What is needed> The lines to copy are those with "agent" in them. Pull each one from the entries below.

Records>
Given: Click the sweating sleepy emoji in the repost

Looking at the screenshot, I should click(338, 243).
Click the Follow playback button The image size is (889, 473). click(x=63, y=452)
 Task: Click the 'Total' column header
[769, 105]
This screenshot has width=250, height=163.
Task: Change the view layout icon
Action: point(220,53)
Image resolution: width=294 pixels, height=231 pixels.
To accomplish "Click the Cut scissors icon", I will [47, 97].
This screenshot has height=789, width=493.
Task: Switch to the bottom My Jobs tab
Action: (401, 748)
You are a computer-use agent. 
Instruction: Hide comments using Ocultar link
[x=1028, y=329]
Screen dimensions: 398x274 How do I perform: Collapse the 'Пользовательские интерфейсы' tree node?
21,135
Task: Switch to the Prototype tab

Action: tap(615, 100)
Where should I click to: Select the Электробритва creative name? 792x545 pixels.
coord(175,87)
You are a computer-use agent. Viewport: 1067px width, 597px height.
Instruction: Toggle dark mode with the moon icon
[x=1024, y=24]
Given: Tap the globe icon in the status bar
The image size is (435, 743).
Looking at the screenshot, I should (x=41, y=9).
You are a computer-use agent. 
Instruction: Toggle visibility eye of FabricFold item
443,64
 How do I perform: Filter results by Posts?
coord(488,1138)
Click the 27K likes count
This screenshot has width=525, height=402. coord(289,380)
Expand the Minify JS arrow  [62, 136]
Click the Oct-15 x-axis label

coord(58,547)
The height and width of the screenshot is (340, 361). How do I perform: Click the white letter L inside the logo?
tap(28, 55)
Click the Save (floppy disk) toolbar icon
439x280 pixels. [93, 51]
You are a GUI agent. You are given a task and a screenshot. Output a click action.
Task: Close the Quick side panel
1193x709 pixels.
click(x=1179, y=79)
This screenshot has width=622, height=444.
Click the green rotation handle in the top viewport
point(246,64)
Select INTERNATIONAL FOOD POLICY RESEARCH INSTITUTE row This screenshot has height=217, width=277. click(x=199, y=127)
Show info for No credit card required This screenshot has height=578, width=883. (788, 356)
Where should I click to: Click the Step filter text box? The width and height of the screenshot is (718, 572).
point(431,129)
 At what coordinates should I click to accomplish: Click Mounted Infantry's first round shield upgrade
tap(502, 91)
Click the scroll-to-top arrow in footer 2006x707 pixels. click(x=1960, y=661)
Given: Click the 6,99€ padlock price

Answer box>
You are a computer-use agent. 
You are a computer-use agent. Viewport: 1067px width, 597px height.
You are a computer-use agent. 
You are a GUI agent. You are given a task and a screenshot. Output a click action.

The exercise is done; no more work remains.